Selected extract:
Congratulations to a truly beautiful couple. May your marriage be exceptionally long and exceptionally strong!


----------



## Tarella (Jan 20, 2007)

Loved, loved, loved the photos. Thanks so much for sharing your special day. You both looked awesome. Amazing cake as well!! Congratulations yet again. May all your dreams come true together.

Tara


----------



## cosulivan84 (Jan 20, 2007)

congratulations. You both look so happy. And you looked stunning i love the dress your wearing. My fav photo is the one in black and white though with the red flowers very beautiful.


----------



## kathynoon (Jan 20, 2007)

Congratulations. You both look great, and very happy. many happy years together. May all your dreams as a couple come true.


----------



## toni (Jan 20, 2007)

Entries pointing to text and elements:

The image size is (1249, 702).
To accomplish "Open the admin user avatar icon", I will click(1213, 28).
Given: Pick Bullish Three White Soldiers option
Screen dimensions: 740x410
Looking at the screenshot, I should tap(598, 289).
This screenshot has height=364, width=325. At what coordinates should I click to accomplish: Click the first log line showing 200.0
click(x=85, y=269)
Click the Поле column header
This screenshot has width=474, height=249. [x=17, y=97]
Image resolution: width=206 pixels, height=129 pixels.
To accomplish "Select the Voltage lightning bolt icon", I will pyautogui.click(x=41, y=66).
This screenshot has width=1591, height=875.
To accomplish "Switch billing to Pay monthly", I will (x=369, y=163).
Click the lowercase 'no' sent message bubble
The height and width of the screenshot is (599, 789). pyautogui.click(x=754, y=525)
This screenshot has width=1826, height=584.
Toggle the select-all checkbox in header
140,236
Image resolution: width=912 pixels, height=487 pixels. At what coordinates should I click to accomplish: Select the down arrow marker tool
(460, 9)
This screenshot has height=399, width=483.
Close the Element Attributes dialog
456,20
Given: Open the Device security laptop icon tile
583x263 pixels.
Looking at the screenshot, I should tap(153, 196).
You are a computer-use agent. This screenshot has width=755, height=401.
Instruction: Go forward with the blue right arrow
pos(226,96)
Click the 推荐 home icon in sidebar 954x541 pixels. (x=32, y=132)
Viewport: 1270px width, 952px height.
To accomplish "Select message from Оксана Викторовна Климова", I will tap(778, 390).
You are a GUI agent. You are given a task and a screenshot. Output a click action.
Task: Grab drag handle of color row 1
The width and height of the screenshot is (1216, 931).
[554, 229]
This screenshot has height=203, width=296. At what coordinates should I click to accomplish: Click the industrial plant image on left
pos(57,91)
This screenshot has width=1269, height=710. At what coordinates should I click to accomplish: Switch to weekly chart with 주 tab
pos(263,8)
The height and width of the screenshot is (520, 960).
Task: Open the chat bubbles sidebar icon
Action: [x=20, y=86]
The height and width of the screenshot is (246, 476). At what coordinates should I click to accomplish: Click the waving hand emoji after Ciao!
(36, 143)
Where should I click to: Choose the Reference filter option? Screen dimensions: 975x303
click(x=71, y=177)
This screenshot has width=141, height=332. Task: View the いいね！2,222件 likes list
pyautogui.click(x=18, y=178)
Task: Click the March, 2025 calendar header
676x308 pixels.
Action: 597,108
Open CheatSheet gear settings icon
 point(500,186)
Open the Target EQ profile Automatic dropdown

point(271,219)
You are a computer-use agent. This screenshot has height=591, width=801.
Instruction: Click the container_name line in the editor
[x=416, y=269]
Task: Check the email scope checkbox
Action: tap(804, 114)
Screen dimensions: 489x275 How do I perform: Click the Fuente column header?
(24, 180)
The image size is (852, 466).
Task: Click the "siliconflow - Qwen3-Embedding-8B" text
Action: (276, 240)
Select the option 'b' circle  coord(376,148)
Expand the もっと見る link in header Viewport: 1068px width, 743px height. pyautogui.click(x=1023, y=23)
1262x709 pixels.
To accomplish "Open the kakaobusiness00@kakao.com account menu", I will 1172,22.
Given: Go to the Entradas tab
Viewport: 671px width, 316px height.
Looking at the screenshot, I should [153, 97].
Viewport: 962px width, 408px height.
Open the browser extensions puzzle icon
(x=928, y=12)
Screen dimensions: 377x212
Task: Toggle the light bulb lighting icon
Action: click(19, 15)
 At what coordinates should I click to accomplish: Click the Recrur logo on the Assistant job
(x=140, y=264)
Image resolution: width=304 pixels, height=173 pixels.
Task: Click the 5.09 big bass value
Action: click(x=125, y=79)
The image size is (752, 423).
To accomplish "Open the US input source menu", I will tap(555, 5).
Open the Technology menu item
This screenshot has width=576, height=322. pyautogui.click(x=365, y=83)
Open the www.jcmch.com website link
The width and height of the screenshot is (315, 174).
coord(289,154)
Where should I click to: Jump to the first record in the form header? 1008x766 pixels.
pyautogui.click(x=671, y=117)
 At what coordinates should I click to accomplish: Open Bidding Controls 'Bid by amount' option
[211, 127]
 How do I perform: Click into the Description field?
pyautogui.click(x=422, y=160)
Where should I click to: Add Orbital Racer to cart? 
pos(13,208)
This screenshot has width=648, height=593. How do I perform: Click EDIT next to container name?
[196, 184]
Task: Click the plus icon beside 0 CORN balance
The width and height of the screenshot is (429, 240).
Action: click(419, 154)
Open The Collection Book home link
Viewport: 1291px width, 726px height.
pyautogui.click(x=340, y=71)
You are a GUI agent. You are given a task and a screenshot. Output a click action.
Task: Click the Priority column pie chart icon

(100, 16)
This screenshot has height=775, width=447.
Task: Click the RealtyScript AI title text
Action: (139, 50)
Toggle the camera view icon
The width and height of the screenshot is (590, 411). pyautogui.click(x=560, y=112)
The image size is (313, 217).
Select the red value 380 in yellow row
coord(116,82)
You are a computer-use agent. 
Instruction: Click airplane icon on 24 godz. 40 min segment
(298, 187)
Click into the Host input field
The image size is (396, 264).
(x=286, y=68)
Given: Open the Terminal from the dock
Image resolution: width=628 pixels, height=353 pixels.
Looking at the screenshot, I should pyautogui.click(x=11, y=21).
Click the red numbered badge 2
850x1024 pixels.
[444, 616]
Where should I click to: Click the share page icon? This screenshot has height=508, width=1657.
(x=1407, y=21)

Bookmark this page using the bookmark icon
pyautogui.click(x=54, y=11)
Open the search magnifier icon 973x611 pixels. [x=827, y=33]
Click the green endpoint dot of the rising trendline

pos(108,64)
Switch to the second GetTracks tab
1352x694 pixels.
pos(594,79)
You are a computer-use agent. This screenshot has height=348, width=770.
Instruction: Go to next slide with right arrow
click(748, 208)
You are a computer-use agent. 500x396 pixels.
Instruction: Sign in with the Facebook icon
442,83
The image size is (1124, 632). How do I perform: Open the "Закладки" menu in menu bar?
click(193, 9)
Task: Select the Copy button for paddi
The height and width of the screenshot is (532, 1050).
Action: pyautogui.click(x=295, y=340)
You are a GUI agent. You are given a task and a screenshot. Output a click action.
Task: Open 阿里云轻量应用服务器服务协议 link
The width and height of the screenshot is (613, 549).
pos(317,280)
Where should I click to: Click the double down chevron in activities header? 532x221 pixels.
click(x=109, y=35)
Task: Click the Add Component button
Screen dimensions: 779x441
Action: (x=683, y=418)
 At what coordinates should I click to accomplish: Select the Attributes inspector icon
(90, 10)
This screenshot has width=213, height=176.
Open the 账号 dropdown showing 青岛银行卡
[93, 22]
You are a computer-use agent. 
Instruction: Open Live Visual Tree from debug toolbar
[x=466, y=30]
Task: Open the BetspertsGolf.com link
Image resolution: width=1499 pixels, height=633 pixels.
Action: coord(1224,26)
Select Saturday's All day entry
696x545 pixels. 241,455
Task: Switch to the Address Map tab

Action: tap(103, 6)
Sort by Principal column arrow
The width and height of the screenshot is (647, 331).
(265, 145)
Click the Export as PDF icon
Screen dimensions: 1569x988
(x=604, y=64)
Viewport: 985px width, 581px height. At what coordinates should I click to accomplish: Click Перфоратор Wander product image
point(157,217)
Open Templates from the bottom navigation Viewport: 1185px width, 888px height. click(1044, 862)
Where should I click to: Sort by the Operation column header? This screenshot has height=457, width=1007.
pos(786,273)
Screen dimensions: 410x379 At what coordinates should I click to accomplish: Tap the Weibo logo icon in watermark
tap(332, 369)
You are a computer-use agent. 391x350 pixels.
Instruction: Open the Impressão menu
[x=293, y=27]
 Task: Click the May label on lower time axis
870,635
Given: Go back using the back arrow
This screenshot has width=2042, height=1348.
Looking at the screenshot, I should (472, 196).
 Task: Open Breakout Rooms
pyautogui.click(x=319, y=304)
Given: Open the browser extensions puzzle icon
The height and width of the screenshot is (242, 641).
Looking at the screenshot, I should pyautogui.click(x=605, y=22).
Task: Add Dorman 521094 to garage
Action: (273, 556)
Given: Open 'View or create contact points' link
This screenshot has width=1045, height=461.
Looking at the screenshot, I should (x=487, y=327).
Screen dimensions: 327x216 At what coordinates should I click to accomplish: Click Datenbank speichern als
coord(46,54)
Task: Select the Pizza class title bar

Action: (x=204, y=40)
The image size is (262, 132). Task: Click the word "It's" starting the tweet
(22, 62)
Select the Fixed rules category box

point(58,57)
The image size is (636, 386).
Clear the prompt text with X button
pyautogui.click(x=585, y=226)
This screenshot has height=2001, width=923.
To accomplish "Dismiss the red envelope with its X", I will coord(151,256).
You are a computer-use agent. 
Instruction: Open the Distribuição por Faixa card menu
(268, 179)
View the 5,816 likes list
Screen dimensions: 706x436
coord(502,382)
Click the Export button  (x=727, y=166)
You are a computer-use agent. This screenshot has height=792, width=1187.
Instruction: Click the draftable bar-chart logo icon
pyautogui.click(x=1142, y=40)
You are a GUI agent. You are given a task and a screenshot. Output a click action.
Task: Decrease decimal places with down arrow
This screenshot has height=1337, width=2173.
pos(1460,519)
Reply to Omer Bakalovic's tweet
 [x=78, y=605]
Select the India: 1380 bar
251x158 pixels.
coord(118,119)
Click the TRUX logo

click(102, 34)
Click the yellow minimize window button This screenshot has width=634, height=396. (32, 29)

Short task 1:
Could you return everything in the wedding congratulations thread from "## kathynoon (Jan" down to "couple come true.", copied word for word?
Short task 2:
Would you edit the entries from the line containing "Bookmark this page using the bookmark icon" down to the line containing "pos(594,79)", replacing "green" with "blue" and leaving everything else unchanged? Give back only those lines.

Problem solution 1:
## kathynoon (Jan 20, 2007)

Congratulations. You both look great, and very happy. many happy years together. May all your dreams as a couple come true.

Problem solution 2:
Bookmark this page using the bookmark icon
pyautogui.click(x=54, y=11)
Open the search magnifier icon 973x611 pixels. [x=827, y=33]
Click the blue endpoint dot of the rising trendline

pos(108,64)
Switch to the second GetTracks tab
1352x694 pixels.
pos(594,79)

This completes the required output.